There’s been a serious health crisis, and it was time for me to go and do my part.
Michigan in January–I moved to Colorado in part because of those long, gray, Midwest winters. I anxiously watched the weather ahead of time, finally facing the fact that there would be snow and cold and little sign of the sun. I packed my long underwear.
As much as I was there to help–I shopped and cooked and listened and supported–what I found was nourishment. My friends built their log home 23 years ago, two hardy women who wouldn’t be convinced it couldn’t be done. What could be more cozy, on a mid-winter day, than walking from the woods into a house built of logs, stepping onto pine-planked floors with warm rugs thrown about, warming up to the fire in the wood stove? This family loves Christmas so much that the tree and all the decorations were still up, making the inside a glittering fairyland.

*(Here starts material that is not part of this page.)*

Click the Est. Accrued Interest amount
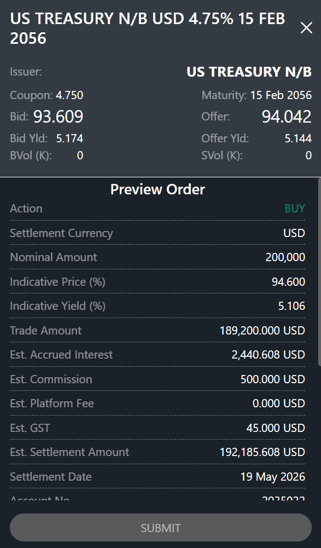The image size is (321, 548). pyautogui.click(x=269, y=355)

I wonder what truly nourishes us? What is on your list of what feeds you deep down? What I notice is how easy it is to be fooled about this. Fast food, surfing the internet, racing around being “productive,” checking off the to-do list–these can easily become what takes over life. But this list is full of facsimiles, fakes. Nothing on it has real substance. We might fill our bellies, our time, but take in little that actually sustains us.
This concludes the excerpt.